- First tankōbon volume cover

七つ屋志のぶの宝石匣 (Nanatsuya Shinobu no Hōsekibako)
- Genre: Mystery
- Written by: Tomoko Ninomiya
- Published by: Kodansha
- English publisher: Kodansha
- Imprint: KC Kiss
- Magazine: Kiss
- Original run: November 25, 2013 – present
- Volumes: 27

= Nanatsu-ya: Shinobu and Her Jewelry Box =

Japanese manga series

Nanatsu-ya: Shinobu and Her Jewelry Box (七つ屋志のぶの宝石匣, Nanatsuya Shinobu no Hōsekibako) is a Japanese manga series written and illustrated by Tomoko Ninomiya. It began serialization in Kodansha's josei manga magazine Kiss in November 2013.

== Plot ==
The once prestigious Kitakami family fell apart for unknown reasons. Akisada Kitakami, the eldest son of the family, was pawned by his grandmother at Kurata-ya, an old pawnshop that existed since the Edo period. The owner of Kurata-ya and Akisada's grandmother made a pact: if Akisada wasn't redeemed within three years, he would have to be engaged to his granddaughter. Years later, Akisada, who hadn't been redeemed and had grown up at Kurata-ya, became a door-to-door service worker at a high-end gem shop and became engaged to Shinobu Kurata, the granddaughter of the former owner. Shinobu possesses a talent for identifying genuine gemstones and a magical ability to discern the "aura" of gemstones. The story revolves around gemstones and pawnshops, unfolding as Akisada searches for the Kitakami family's ruby from his memories.

==Media==
===Manga===
Written and illustrated by Tomoko Ninomiya, Nanatsu-ya: Shinobu and Her Jewelry Box began serialization in Kodansha's josei manga magazine Kiss on November 25, 2013. Its chapters have been compiled into twenty-seven tankōbon volumes as of June 2026.

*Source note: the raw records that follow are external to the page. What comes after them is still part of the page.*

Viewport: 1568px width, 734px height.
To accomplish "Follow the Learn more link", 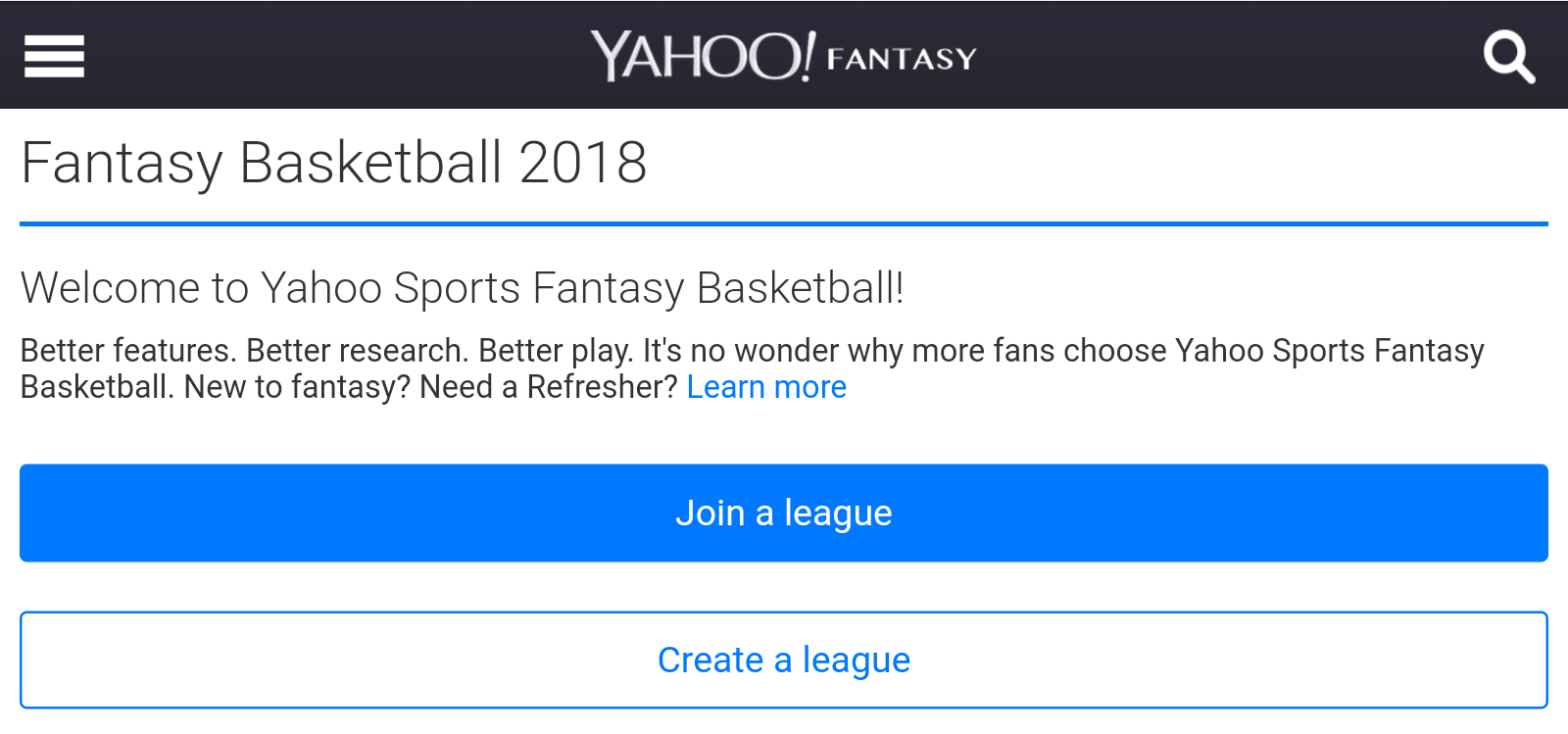I will [x=766, y=387].
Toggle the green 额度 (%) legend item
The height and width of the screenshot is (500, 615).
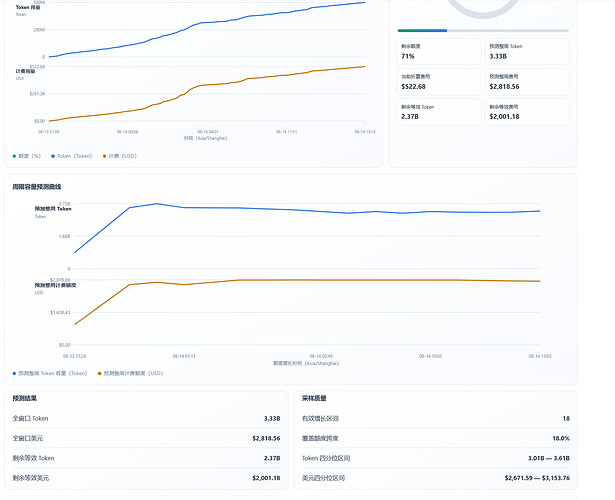click(x=27, y=156)
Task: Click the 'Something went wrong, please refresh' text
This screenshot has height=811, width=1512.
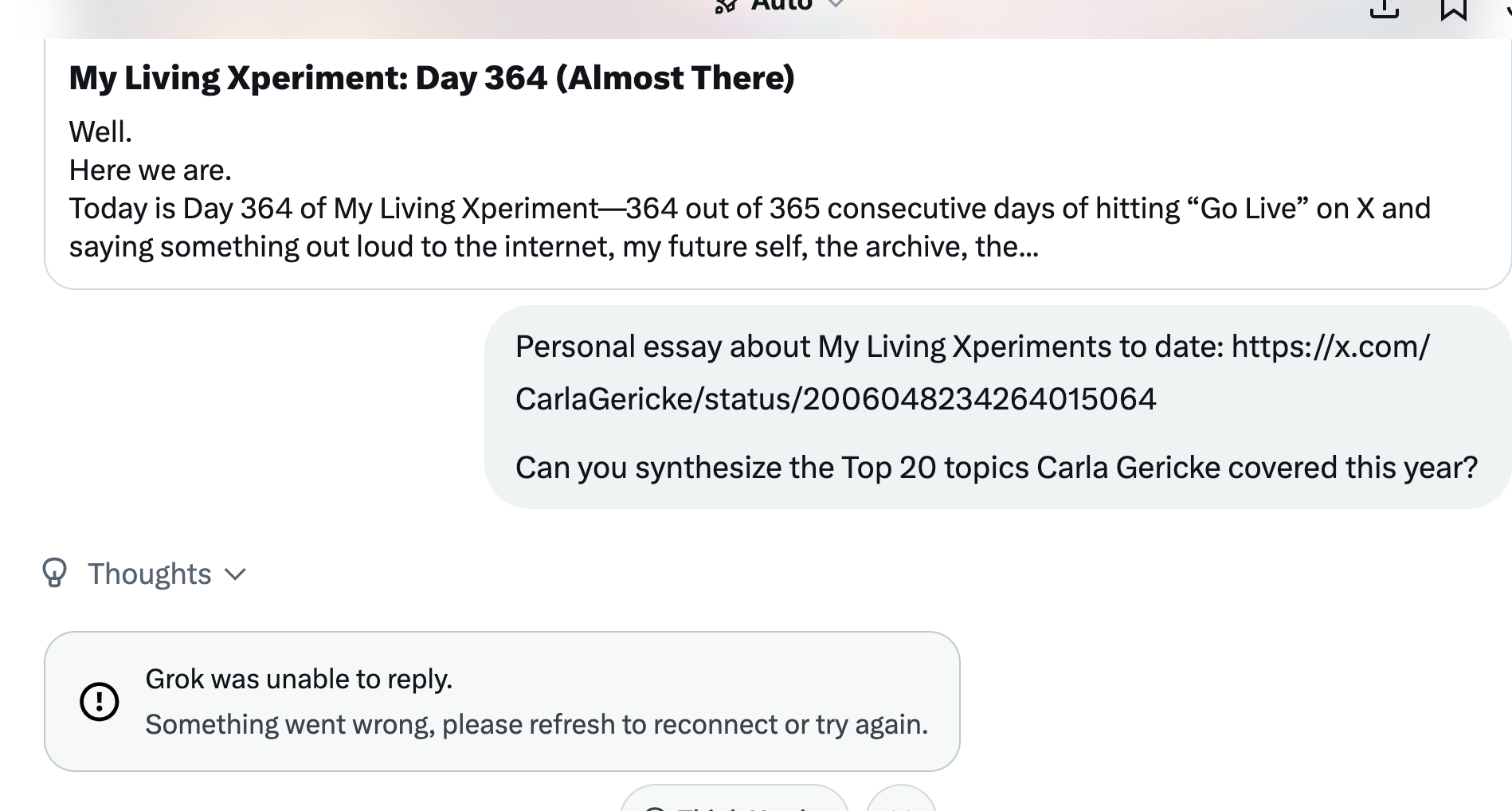Action: (x=536, y=724)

The series chapters are published in English on Kodansha's K Manga app.

| No. | Release date | ISBN |
|---|---|---|
| 1 | November 13, 2014 | 978-4-06-340940-6 |
| 2 | November 13, 2015 | 978-4-06-340972-7 |
| 3 | November 11, 2016 | 978-4-06-398004-2 |
| 4 | April 13, 2017 | 978-4-06-398016-5 |
| 5 | September 13, 2017 | 978-4-06-398031-8 |
| 6 | January 12, 2018 | 978-4-06-510733-1 |
| 7 | May 11, 2018 | 978-4-06-511484-1 |
| 8 | October 12, 2018 | 978-4-06-513191-6 |
| 9 | September 13, 2019 | 978-4-06-517145-5 |
| 10 | February 13, 2020 | 978-4-06-518767-8 |
| 11 | June 11, 2020 | 978-4-06-519962-6 |
| 12 | October 13, 2020 | 978-4-06-521133-5 |
| 13 | February 12, 2021 | 978-4-06-522429-8 |
| 14 | July 13, 2021 | 978-4-06-524246-9 |
| 15 | November 12, 2021 | 978-4-06-525918-4 |
| 16 | March 11, 2022 | 978-4-06-526929-9 |
| 17 | August 12, 2022 | 978-4-06-528624-1 |
| 18 | February 13, 2023 | 978-4-06-530563-8 |
| 19 | July 13, 2023 | 978-4-06-532155-3 |
| 20 | November 13, 2023 | 978-4-06-533225-2 |
| 21 | March 13, 2024 | 978-4-06-534902-1 |
| 22 | August 9, 2024 | 978-4-06-536616-5 |
| 23 | December 13, 2024 | 978-4-06-537833-5 |
| 24 | May 13, 2025 | 978-4-06-539504-2 |
| 25 | September 12, 2025 | 978-4-06-540801-8 |
| 26 | January 13, 2026 | 978-4-06-542104-8 |
| 27 | June 12, 2026 | 978-4-06-543838-1 |

===Other===
In November 2021, in commemoration of the 30th anniversary of Kiss magazine, the series, alongside seven other series, collaborated with the boy band Be:First. In 2022, the series was featured in an exhibit about jewels at the National Museum of Nature and Science in Tokyo. In June 2025, in commemoration of the series' 100th chapter, the series had an illustration collaboration with Nodame Cantabile.

==Reception==
The series was ranked 40th in Da Vinci magazine's "Book of the Year" ranking in 2020.